SUPPLIED MATERIAL -
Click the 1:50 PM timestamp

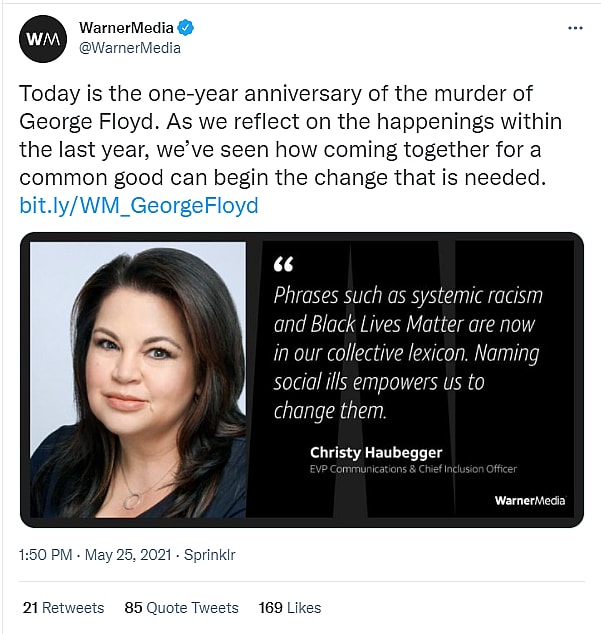pyautogui.click(x=45, y=553)
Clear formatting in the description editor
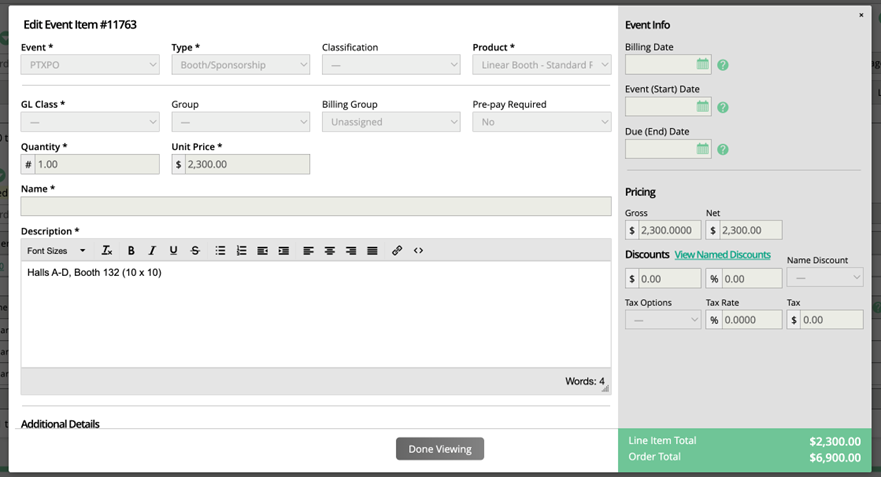This screenshot has width=881, height=477. coord(107,250)
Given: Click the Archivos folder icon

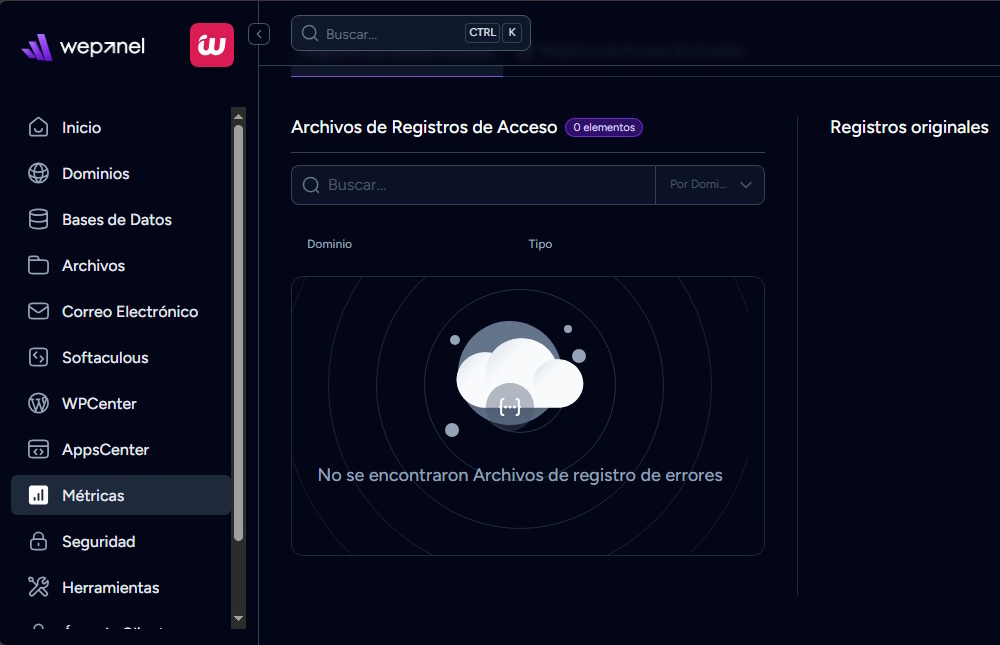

EXERCISE - Pictures stay out; all other material above is restated word for word.

SOLUTION TO THE PROBLEM -
Click the 1:50 PM timestamp

pyautogui.click(x=45, y=553)
Clear formatting in the description editor
This screenshot has width=881, height=477. coord(107,250)
Given: Click the Archivos folder icon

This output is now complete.